Ieder die een belang heeft bij een tussen andere partijen aanhangig geding, kan vorderen zich daarin te mogen voegen (art. 217 Rv). Voor het aannemen van een zodanig belang is voldoende dat de partij die voeging vordert, nadelige gevolgen kan ondervinden van een uitkomst van de procedure die ongunstig is voor de partij aan wier zijde zij zich voegt. Onder nadelige gevolgen zijn in dit verband te verstaan de feitelijke of juridische gevolgen die de toe- dan wel afwijzing van de in die procedure ingestelde vordering of het gezag van gewijsde van in de uitspraak in die procedure gegeven eindbeslissingen zal kunnen hebben voor degene die de voeging vordert.4 In de mogelijke precedentwerking van die uitspraak is dus niet reeds een voldoende belang gelegen, ook niet indien sprake is van sterk op elkaar gelijkende vorderingen of feitencomplexen tussen deels dezelfde partijen.5
Het door Stichting Loterij Incasso gestelde belang bij deze cassatieprocedure in verband met de onderwerpen die daarin aan de orde zullen komen, heeft uitsluitend betrekking op de precedentwerking van het te wijzen arrest. Dat belang is niet een belang dat art. 217 Rv beoogt te beschermen. Dat geldt ook voor het door Stichting Loterij Incasso gestelde belang dat een vernietiging van de bestreden uitspraak zal leiden tot grote vertraging in het bereiken van haar doelstelling. De vordering moet dus worden afgewezen.
3 Beslissing
De Hoge Raad:
- wijst de incidentele vordering tot voeging af;
- veroordeelt Stichting Loterij Incasso in de kosten van dit incident, tot op deze uitspraak aan de zijde van Staatsloterij begroot op € 800,-- aan salaris, vermeerderd met de wettelijke rente over deze kosten indien Stichting Loterij Incasso deze niet binnen veertien dagen na heden heeft voldaan, en aan de zijde van [verweerder] op nihil;
- verwijst de zaak naar de roldatum 3 september 2021 voor schriftelijke toelichting.
Dit arrest is gewezen door de vicepresident C.A. Streefkerk als voorzitter en de raadsheren T.H. Tanja-van den Broek en A.E.B. ter Heide, en in het openbaar uitgesproken door de raadsheer M.J. Kroeze op 21 mei 2021.

* _VERZAMELD MATERIAAL_:
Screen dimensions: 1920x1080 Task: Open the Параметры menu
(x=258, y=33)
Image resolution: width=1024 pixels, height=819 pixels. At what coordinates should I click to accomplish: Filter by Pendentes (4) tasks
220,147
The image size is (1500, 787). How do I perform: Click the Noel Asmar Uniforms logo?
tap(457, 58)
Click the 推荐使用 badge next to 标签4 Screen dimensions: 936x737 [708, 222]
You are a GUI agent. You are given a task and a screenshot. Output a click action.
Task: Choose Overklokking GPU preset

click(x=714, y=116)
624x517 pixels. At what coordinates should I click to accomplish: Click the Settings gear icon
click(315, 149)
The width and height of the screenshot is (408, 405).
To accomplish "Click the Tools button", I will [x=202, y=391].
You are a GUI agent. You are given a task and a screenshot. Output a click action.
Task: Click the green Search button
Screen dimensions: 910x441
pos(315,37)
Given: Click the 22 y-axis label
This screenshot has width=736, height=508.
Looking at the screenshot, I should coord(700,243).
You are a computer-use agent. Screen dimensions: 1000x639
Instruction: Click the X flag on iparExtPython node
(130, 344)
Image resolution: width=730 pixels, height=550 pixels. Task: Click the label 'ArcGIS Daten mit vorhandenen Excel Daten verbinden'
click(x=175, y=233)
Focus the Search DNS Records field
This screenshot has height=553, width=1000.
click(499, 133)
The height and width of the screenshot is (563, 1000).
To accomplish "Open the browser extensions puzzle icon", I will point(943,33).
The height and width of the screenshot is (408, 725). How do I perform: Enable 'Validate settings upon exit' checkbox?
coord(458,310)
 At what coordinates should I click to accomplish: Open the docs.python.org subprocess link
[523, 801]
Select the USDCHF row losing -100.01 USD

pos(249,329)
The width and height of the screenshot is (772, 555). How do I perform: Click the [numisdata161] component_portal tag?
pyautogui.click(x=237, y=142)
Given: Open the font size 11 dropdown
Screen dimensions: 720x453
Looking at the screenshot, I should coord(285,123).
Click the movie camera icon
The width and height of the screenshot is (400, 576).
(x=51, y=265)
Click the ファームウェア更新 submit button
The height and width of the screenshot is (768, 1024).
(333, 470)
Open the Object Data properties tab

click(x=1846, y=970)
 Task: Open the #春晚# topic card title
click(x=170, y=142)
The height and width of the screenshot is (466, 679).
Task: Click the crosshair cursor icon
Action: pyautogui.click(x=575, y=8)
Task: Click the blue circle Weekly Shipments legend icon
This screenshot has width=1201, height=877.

* _OPDRACHT A_:
Beantwoord deze vragen over het arrest:
(i) Welk wetsartikel regelt het vorderen van voeging in een aanhangig geding?
(ii) Op welk bedrag aan salaris worden de kosten aan de zijde van Staatsloterij begroot?
(iii) Naar welke roldatum wordt de zaak verwezen?
* _OPDRACHT B_:
Geef alstublieft het stuk uit het arrest woordelijk weer, van "3 Beslissing" tot "21 mei 2021.".
* _OPDRACHT C_:
Noem alle personen die in het arrest bij naam worden genoemd.

* _UITKOMST A_:
(i) Art. 217 Rv
(ii) € 800,--
(iii) 3 september 2021

* _UITKOMST B_:
3 Beslissing
De Hoge Raad:
- wijst de incidentele vordering tot voeging af;
- veroordeelt Stichting Loterij Incasso in de kosten van dit incident, tot op deze uitspraak aan de zijde van Staatsloterij begroot op € 800,-- aan salaris, vermeerderd met de wettelijke rente over deze kosten indien Stichting Loterij Incasso deze niet binnen veertien dagen na heden heeft voldaan, en aan de zijde van [verweerder] op nihil;
- verwijst de zaak naar de roldatum 3 september 2021 voor schriftelijke toelichting.
Dit arrest is gewezen door de vicepresident C.A. Streefkerk als voorzitter en de raadsheren T.H. Tanja-van den Broek en A.E.B. ter Heide, en in het openbaar uitgesproken door de raadsheer M.J. Kroeze op 21 mei 2021.

* _UITKOMST C_:
C.A. Streefkerk
T.H. Tanja-van den Broek
A.E.B. ter Heide
M.J. Kroeze